Study material -
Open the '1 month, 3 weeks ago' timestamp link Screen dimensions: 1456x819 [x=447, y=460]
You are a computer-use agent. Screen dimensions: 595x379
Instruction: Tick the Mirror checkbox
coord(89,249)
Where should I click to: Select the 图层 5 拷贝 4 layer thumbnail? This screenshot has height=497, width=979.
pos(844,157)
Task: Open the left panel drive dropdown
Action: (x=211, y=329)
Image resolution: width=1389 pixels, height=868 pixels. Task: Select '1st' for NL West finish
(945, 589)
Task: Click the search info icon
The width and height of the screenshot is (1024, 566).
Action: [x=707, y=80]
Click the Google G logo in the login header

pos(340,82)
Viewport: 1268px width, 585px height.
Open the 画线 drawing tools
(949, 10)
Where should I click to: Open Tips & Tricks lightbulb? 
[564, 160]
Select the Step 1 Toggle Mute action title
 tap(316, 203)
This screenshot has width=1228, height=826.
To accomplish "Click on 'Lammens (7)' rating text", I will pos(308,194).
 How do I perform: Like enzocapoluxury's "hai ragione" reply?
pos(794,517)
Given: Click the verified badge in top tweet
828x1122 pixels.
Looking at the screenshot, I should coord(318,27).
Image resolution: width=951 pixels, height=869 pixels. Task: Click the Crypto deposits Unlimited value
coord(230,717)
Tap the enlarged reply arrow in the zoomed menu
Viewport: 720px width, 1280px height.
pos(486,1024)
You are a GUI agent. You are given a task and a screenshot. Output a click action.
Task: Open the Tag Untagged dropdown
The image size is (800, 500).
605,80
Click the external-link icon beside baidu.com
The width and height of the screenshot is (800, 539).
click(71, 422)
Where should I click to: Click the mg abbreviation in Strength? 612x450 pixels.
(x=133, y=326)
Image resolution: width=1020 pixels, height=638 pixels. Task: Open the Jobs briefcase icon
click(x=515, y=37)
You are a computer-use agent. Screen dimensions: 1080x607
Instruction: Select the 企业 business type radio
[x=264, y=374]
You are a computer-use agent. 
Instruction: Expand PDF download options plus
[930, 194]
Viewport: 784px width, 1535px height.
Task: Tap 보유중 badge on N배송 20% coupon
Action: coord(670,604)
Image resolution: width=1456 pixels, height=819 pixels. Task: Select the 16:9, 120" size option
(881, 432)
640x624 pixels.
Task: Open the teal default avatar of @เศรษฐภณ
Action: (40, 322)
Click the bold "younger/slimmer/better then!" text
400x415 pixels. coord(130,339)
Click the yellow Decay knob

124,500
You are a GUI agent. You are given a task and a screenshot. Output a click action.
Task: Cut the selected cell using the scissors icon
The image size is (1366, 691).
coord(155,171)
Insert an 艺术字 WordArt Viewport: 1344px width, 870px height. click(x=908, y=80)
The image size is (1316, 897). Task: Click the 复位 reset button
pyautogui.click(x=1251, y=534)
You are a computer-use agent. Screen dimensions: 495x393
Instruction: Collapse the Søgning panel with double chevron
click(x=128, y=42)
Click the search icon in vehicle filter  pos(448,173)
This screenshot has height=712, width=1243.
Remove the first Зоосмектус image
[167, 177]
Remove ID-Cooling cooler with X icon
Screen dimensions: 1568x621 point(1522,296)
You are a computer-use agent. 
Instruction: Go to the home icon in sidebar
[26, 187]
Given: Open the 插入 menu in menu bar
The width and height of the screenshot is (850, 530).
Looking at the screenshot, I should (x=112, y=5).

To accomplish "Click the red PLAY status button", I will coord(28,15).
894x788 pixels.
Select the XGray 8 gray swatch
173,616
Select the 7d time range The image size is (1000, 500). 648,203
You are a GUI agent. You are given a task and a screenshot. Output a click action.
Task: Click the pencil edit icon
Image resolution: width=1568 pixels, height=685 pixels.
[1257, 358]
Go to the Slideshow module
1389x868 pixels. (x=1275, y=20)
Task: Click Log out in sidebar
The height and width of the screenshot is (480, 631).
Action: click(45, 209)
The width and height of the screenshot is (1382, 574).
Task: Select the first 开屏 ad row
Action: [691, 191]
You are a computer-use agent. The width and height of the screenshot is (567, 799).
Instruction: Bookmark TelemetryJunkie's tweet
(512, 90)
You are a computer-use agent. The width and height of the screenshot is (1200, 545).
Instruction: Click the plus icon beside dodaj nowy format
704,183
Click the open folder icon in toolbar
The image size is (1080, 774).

Assigned task -
Could you print, word for word, the line containing "Instruction: Collapse the" and every line after it through the end of the records, and nothing else?

The completed task -
Instruction: Collapse the Søgning panel with double chevron
click(x=128, y=42)
Click the search icon in vehicle filter  pos(448,173)
This screenshot has height=712, width=1243.
Remove the first Зоосмектус image
[167, 177]
Remove ID-Cooling cooler with X icon
Screen dimensions: 1568x621 point(1522,296)
You are a computer-use agent. 
Instruction: Go to the home icon in sidebar
[26, 187]
Given: Open the 插入 menu in menu bar
The width and height of the screenshot is (850, 530).
Looking at the screenshot, I should (x=112, y=5).

To accomplish "Click the red PLAY status button", I will coord(28,15).
894x788 pixels.
Select the XGray 8 gray swatch
173,616
Select the 7d time range The image size is (1000, 500). 648,203
You are a GUI agent. You are given a task and a screenshot. Output a click action.
Task: Click the pencil edit icon
Image resolution: width=1568 pixels, height=685 pixels.
[1257, 358]
Go to the Slideshow module
1389x868 pixels. (x=1275, y=20)
Task: Click Log out in sidebar
The height and width of the screenshot is (480, 631).
Action: click(45, 209)
The width and height of the screenshot is (1382, 574).
Task: Select the first 开屏 ad row
Action: [691, 191]
You are a computer-use agent. The width and height of the screenshot is (567, 799).
Instruction: Bookmark TelemetryJunkie's tweet
(512, 90)
You are a computer-use agent. The width and height of the screenshot is (1200, 545).
Instruction: Click the plus icon beside dodaj nowy format
704,183
Click the open folder icon in toolbar
The image size is (1080, 774).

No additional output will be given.